Begin MATERIAL FOR THIS EXERCISE

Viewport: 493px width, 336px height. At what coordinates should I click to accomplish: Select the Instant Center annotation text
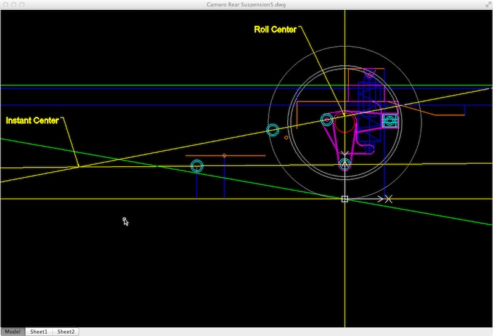pos(32,121)
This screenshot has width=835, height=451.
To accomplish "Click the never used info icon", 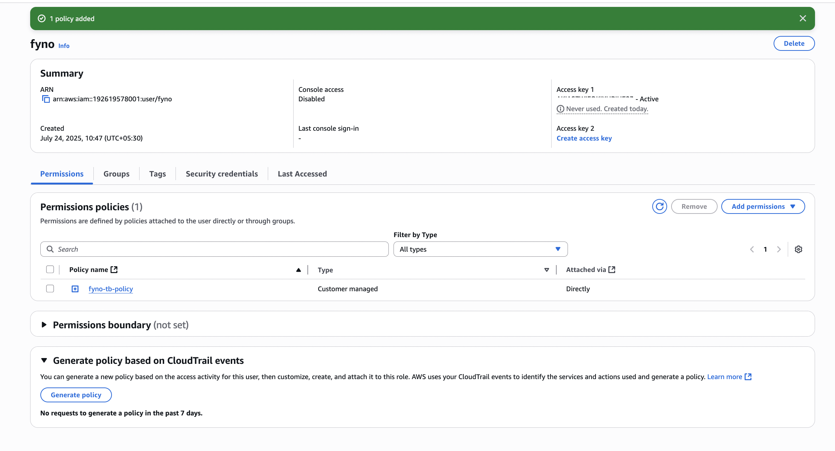I will 560,109.
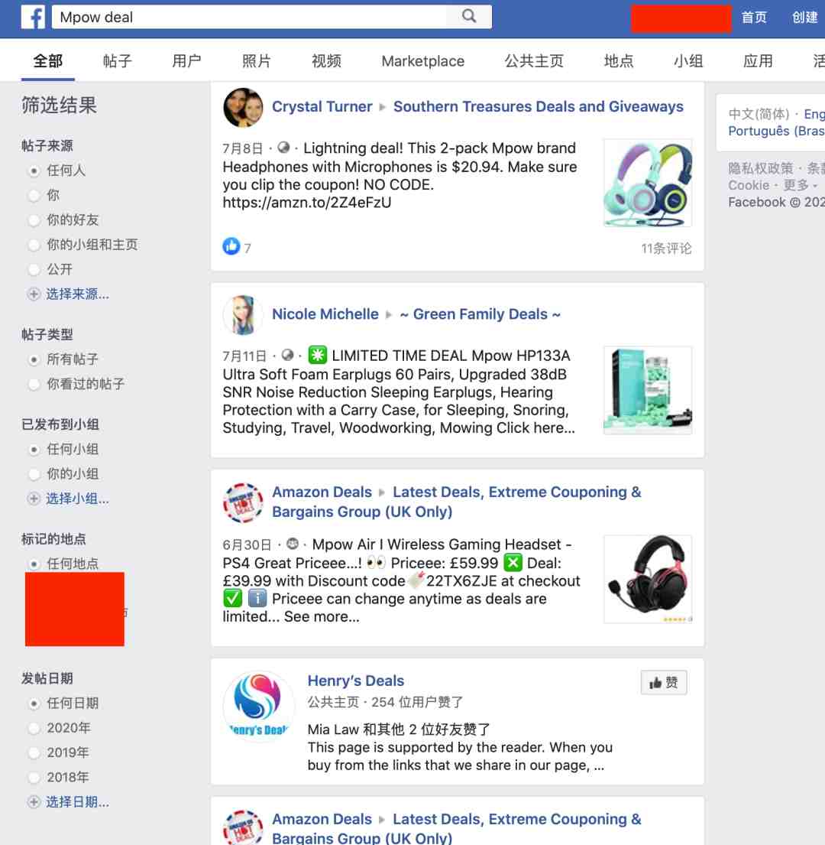
Task: Select the 2019年 date radio button
Action: pyautogui.click(x=34, y=752)
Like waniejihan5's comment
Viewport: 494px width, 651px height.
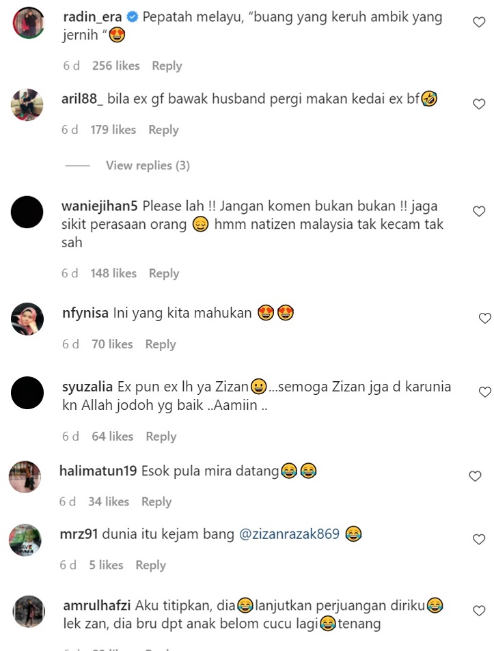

End MATERIAL FOR THIS EXERCISE

**EXERCISE BRIEF**
Which lines of the data above contain the word "Select"? Report each of them in full.

**TASK SOLUTION**
Viewport: 493px width, 336px height. At what coordinates should I click to accomplish: Select the Instant Center annotation text
Task: Select the 2019年 date radio button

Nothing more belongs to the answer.